# Learning word embeddings - word2vec

\- [Saurabh Mathur](https://saurabhmathur96.github.io/)

The aim of this experiment is to use the algorithm developed by [*Tomas Mikolov et al.*](http://papers.nips.cc/paper/5021-distributed-representations-of-words-and-phrases-and-their-compositionality.pdf) to learn high quality vector representations of text.

## The skip-gram model

Given,

a sequence of words $ w_1, w_2, .., w_T $, predict the next word.

The objective is to maximize average log probability.


$$ AverageLogProbability = \frac{1}{T} \sum_{t=1}^{T} \sum_{-c \leqslant j\leqslant c, j \neq 0} log\ p (w_{t+j} | w_t) $$

where $ c $ is the length of context.

### Basic skip-gram model

The basic skip-gram formulation defines $ p (w_{t+j} | w_t) $ in terms of softmax as -

$$ p (wo | wi) = \frac{ exp(v'^{T} _{wo} \cdot v_{wi})  }{ \sum^{W}_{w=1}  exp(v'^{T} _{w} \cdot v_{wi} ) } $$

where $vi$ and $vo$ are input and output word vectors.

This is extremely costly and this impractical as, W is huge ( ~ $10^5-10^7$ terms ).  

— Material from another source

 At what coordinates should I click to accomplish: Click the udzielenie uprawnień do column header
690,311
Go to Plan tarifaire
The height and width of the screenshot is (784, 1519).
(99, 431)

There are three proposed methods to get around this limitation.
- Heirarchial softmax
- Negative sampling
- Subsample frequent words

I'm using Google's Tensorflow library for the implementation

In [None]:
import tensorflow as tf

For the data, I'm using the [text8 dataset](http://mattmahoney.net/dc/textdata) which is a 100MB sample of cleaned English Wikipedia dump on Mar. 3, 2006

In [None]:
import os, urllib

    
def fetch_data(url):
    
    filename = url.split("/")[-1]
    datadir = os.path.join(os.getcwd(), "data")
    filepath = os.path.join(datadir, filename)
    
    if not os.path.exists(datadir):
        os.makedirs(datadir)
    if not os.path.exists(filepath):
        urllib.urlretrieve(url, filepath)
    
    return filepath

url = "http://mattmahoney.net/dc/text8.zip"
filepath = fetch_data(url)
print ("Data at {0}.".format(filepath))
    


In [None]:
import os, zipfile

def read_data(filename):
    with zipfile.ZipFile(filename) as f:
        data = tf.compat.as_str(f.read(f.namelist()[0])).split()
    return data


words = read_data(filepath)

Take only the top $c$ words, mark rest as UNK (unknown).

In [None]:
def build_dataset(words, vocabulary_size):
    count = [[ "UNK", -1 ]].extend(
        collections.Counter(words).most_common(vocabulary_size))
    word_to_index = { word: i for i, (word, _) in enumerate(count) }
    data = [word_to_index.get(word, 0) for word in words] # map unknown words to 0
    unk_count = data.count(0) # Number of unknown words
    count[0][1] = unk_count
    index_to_word= dict(zip(word_to_index.values(), word_to_index.keys()))
    
    return data, count, word_to_index, index_to_word

vocabulary_size = 50000
data, count, word_to_index, index_to_word = build_dataset(words, vocabulary_size)
print ("data: {0}".format(data[:5]))
print ("count: {0}".format(count[:5]))
print ("word_to_index: {0}".format(word_to_index.items()[:5]))
print ("index_to_word: {0}".format(index_to_word.items()[:5]))